On suspicion toward professional writers


I must admit that I’m suspicious of professional writers. That is, people whose writing is their primary source of income. This could be journalists or occasionally pastors and some academics. Often they are very skilled writers since they have so much focused practice. BUT, their motive, their drive for the work gets in the way of their subject. The HAVE to write just to pay the rent or enable themselves or their wife to go to the grocery store each week and so write they do, about… well you name it. They pontificate about everything, and this isn’t always good, regardless of how clever they are.

A few examples: Conservative blogger Matt Walsh received national attention about a year ago for some well-written commentary on some political issue. (I confess, I don’t even remember now what it was.) But that lasted for one, maybe two days. Then, to keep the revenue flowing (and the bills paid), he had to write something fresh and new over again to draw in just as much traffic. Rinse and repeat 2-3 times a week, 52 weeks a year. Despite some apparent talent, Walsh is relatively young, inexperienced, and not particularly well-read. The result? Tons of stupid and misguided incendiary op-ed pieces. There is evidence that the guy is capable of writing well , but becoming a professional writer has put him into the position where he will only write crap most of the time.

Rod Dreher is another (and far better) example. I have enjoyed a lot of his work in The American Conservative and other publications over the past few years. I certainly disagree with him about a variety of things, but I definitely respect him. Recently though, a commentor on one of his articles mentioned that his new book on “The Benedict Option” and the pieces surrounding it, feel almost identical to his book “Crunchy Cons” and the promo surrounding IT a decade ago. This draws attention to the fact that, at the end of the day, to keep bread on the table, Rod has got to keep on writing a steady stream of seemingly interesting stuff, or be out on the street applying to work at the local Amazon packing warehouse. Does this shape what he says and how he says it? I’m afraid so, and not always for the best. As much as someone like Dreher would eschew tabloid journalism, I suspect his daily deadlines might lead him to have more in common with them than he would wish.

On the other side of the political spectrum, I have similar feelings about Nicholas Kristof. He’ll write something excellent on Tuesday, followed by something ridiculously daft on Thursday. Is the guy stupid? No, but he HAD to bang out 5000 words for the Times on both days and if he failed to do so, he would have had to field nasty phone calls and threats from his boss. The result? Definitely not always good writing or thinking.
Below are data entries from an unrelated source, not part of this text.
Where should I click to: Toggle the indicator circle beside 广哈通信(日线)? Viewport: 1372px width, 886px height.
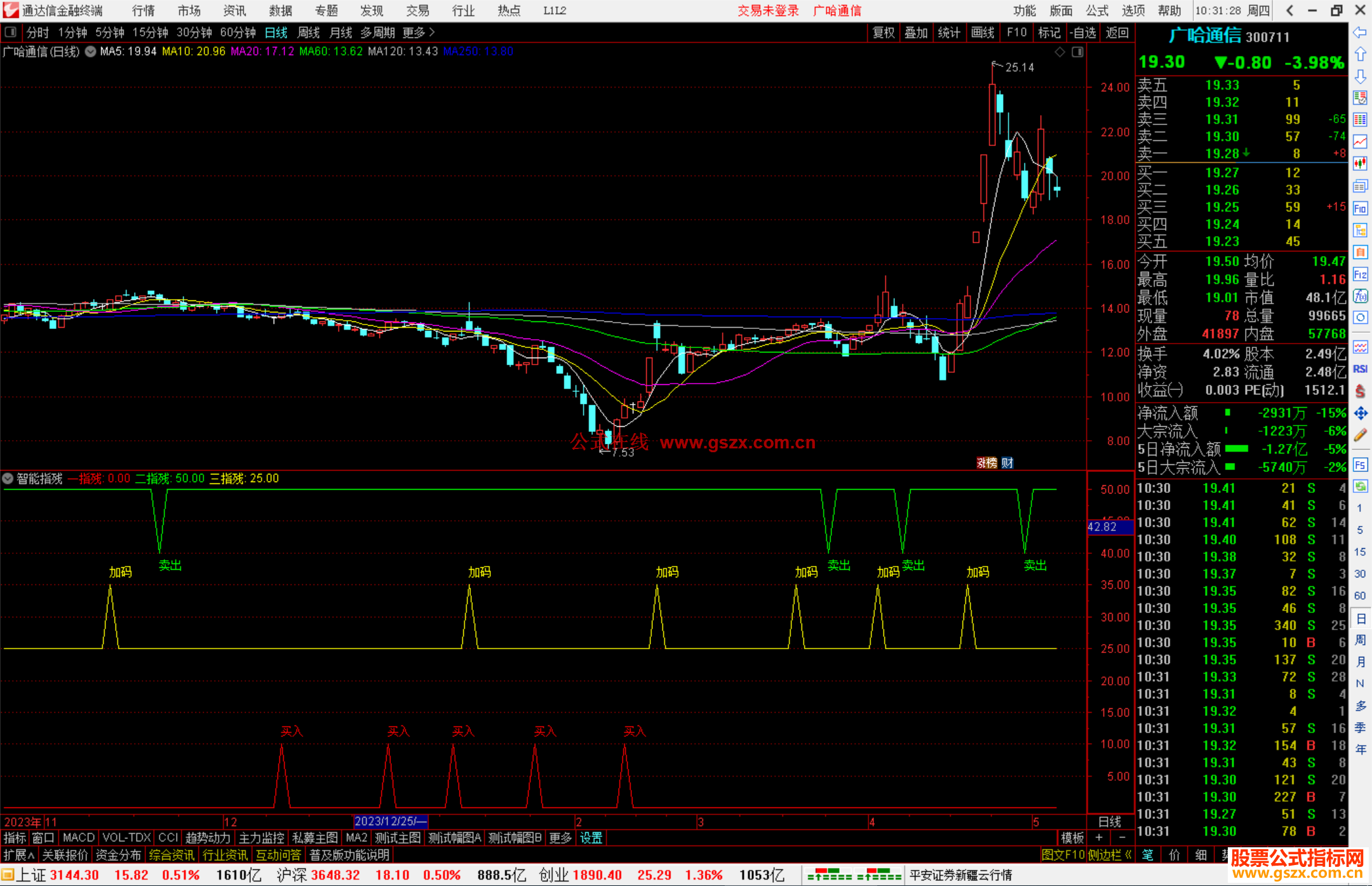90,51
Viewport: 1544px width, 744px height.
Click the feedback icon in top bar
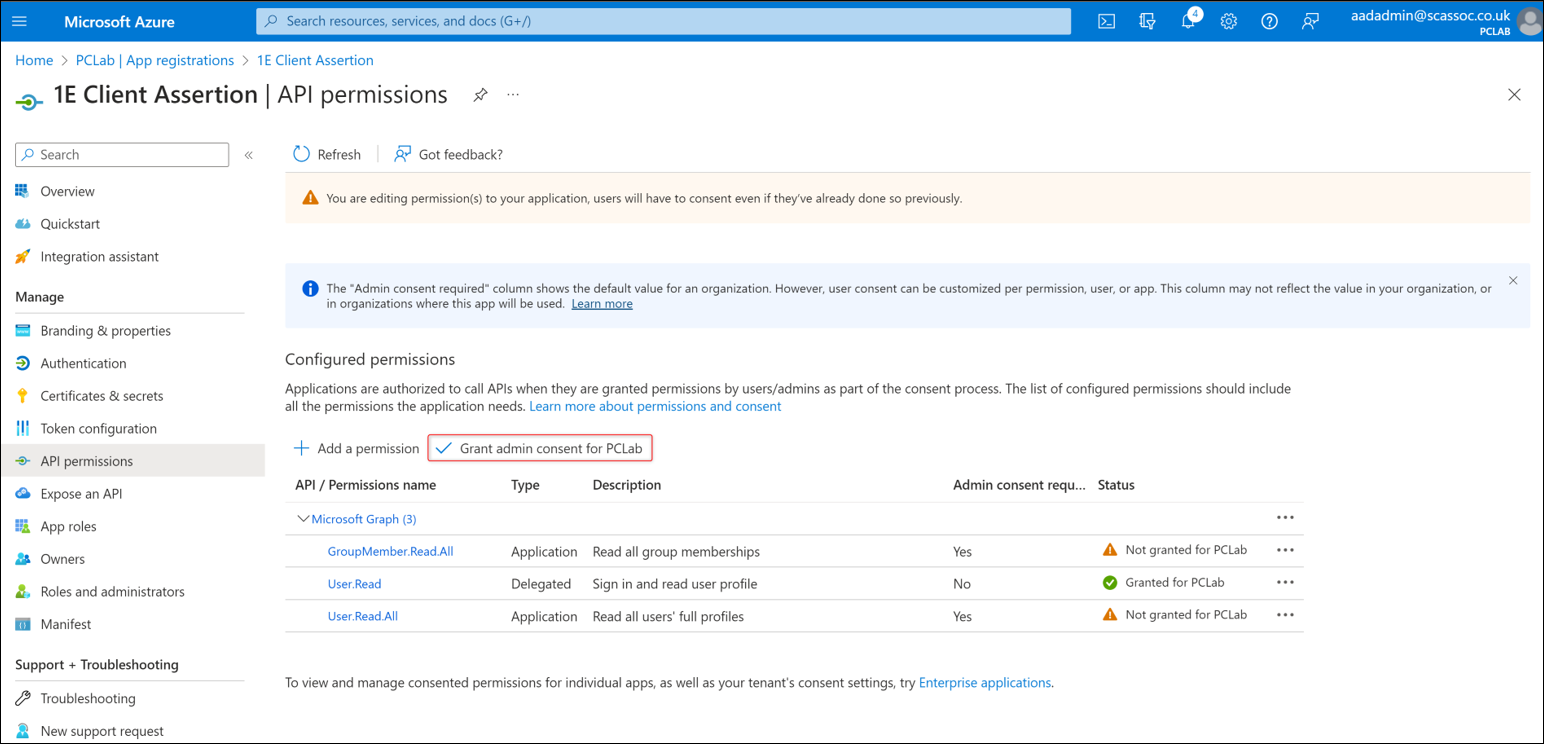point(1310,21)
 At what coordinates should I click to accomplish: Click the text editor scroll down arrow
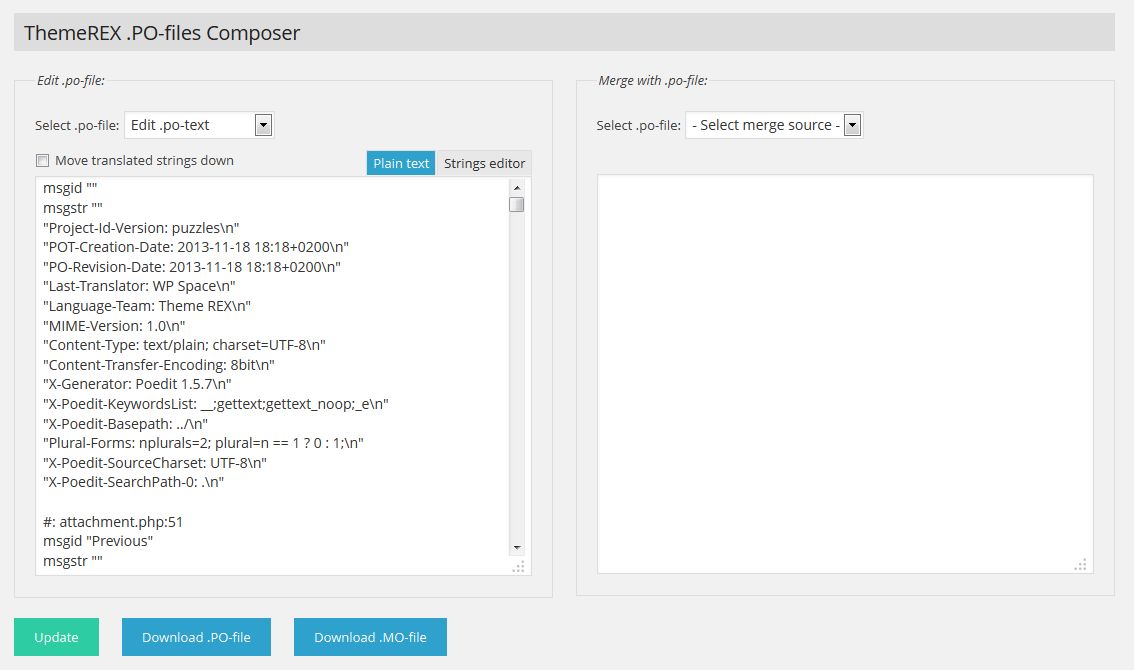(516, 547)
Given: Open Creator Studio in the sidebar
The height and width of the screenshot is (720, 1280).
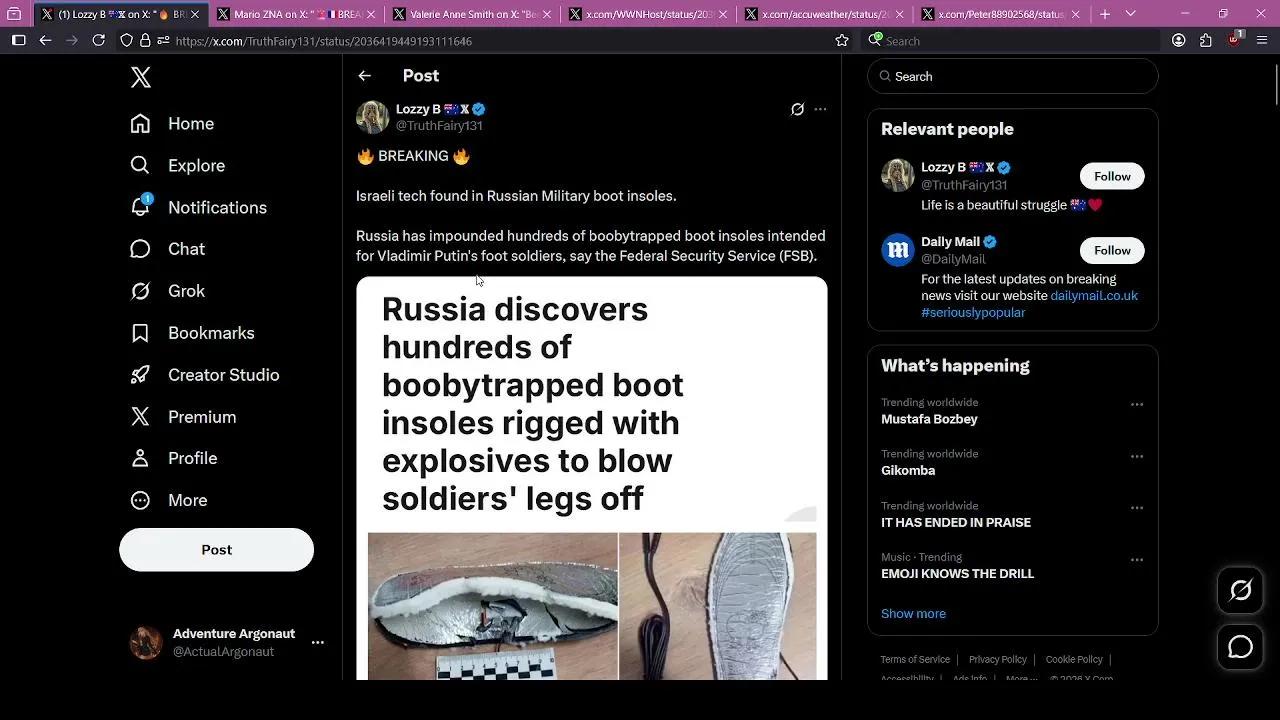Looking at the screenshot, I should (223, 375).
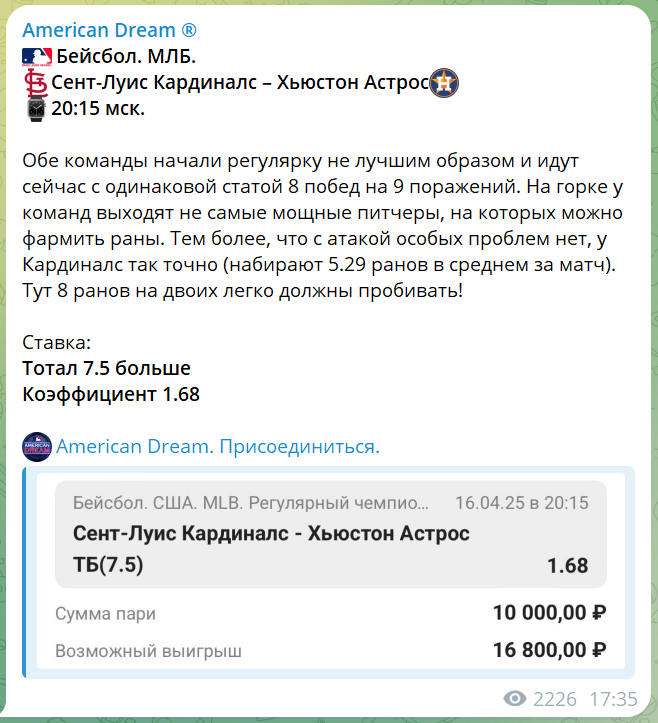The image size is (658, 723).
Task: Click the 1.68 odds in bet slip
Action: pos(568,566)
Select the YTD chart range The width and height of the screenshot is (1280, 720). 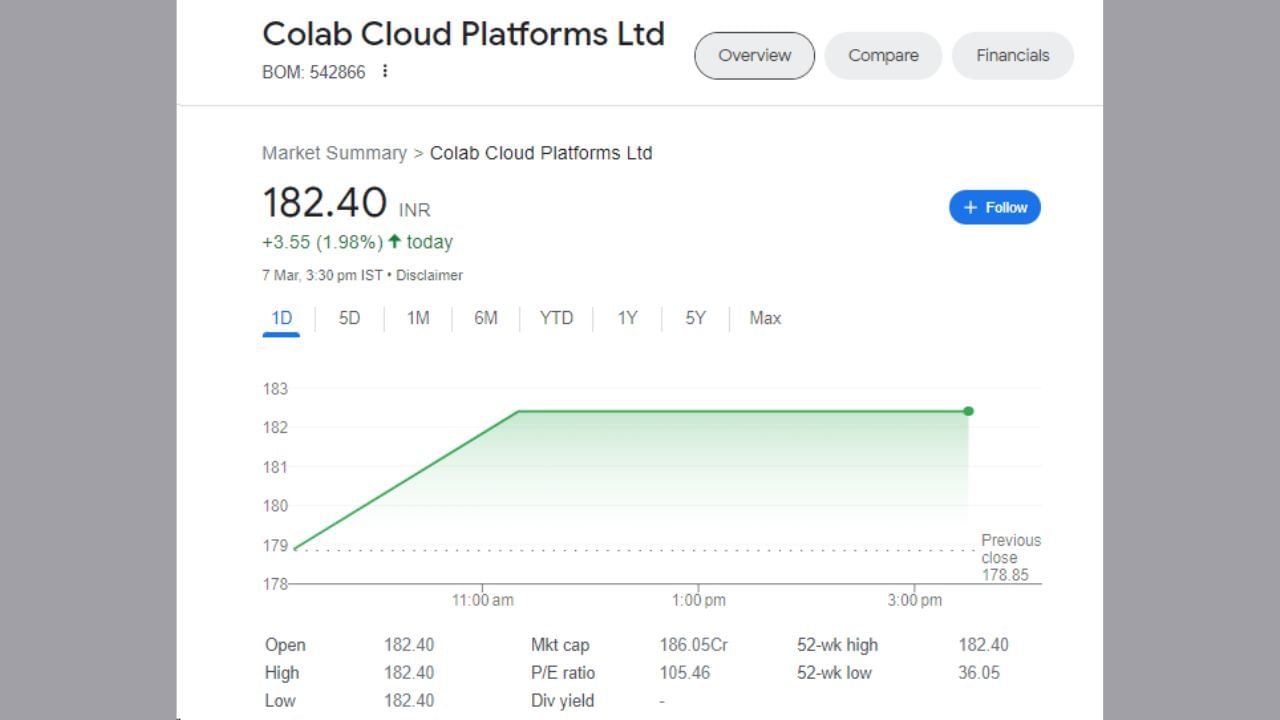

The same can be said of the academic who HAS to publish to be eligible for tenure. It’s motivating yes, but like a barbed whip. Inspiring? Not exactly. Sure, Beethoven was paid to write what became some of his best works, but if he had a “project manager” breathing down his neck and waving a contract or paycheck in front of him each month, do you think he could have penned the Missa Solemnis? Doubtful.

I’m not saying that writing by these folks is bad or always tainted. Certainly it can be very good. But on reflection, much of my favorite works are things that did not NEED to be written. Merton was a monk. All he HAD to do was show up for prayer at the designated time with the other brothers and get his allotted chores done. But in the meantime he wrote about 20 books, many of which are fantastic. Nobody forced N.T. Wright to put together the manuscript for Jesus and the Victory of God – it’s like it just exploded out of him, in addition to the journal articles he was writing to keep up his credentials. Leithart writes about all kinds of things, not because he’s making piles of cash for his works (often published by houses like Wipf and Stock that only print runs of 100 at a time), but because it’s a discipline and a joy – so much good thinking, and sourced from a desire to learn and explore the world, not from the threat of poverty or the petty competition of university colleagues.

I guess that’s why some of the very best things I have ever read have been blog posts by amateurs. They most certainly did not “need” to be written, but they were, and to great effect. Let’s all keep it up – even when it seems to get buried in noise on the net.